Pull out every line of the data below that contains the word "icon". Case counts, so match upper and lower case exactly.
* BEGIN Data in this exercise *
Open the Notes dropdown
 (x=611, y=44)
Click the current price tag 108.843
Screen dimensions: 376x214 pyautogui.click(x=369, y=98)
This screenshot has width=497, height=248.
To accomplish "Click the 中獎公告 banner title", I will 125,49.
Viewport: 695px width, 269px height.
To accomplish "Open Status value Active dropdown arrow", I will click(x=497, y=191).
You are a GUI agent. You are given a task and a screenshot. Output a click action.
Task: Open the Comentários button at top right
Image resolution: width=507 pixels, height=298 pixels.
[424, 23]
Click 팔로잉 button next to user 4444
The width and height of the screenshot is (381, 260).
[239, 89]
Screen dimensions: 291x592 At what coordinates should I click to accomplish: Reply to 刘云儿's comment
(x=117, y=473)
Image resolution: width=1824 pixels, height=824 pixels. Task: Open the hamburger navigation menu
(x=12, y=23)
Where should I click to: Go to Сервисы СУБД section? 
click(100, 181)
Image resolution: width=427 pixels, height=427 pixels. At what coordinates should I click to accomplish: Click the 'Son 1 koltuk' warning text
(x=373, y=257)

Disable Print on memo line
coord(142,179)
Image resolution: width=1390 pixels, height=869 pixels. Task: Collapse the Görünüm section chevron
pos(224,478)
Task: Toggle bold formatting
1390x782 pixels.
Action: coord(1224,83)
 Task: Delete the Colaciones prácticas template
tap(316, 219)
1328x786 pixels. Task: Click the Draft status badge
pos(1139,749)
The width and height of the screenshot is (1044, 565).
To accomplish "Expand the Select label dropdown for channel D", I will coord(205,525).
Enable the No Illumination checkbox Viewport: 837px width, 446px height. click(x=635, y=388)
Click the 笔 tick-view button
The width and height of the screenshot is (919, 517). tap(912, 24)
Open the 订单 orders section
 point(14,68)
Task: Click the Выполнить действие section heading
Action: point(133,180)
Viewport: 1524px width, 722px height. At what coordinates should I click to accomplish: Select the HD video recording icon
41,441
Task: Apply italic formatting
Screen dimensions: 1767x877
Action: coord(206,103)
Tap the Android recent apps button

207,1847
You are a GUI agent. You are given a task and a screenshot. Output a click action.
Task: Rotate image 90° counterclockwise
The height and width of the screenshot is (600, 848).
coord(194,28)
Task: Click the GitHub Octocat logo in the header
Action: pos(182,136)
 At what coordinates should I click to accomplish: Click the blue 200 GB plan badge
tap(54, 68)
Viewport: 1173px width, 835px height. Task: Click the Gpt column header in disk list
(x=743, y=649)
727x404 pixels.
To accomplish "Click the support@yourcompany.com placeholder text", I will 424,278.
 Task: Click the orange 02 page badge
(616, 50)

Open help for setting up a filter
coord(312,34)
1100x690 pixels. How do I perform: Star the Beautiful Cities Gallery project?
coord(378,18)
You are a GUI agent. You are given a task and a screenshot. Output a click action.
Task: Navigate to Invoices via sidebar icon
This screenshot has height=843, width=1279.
* END Data in this exercise *
Written solution.
Viewport: 1524px width, 722px height. At what coordinates should I click to accomplish: Select the HD video recording icon
Task: Navigate to Invoices via sidebar icon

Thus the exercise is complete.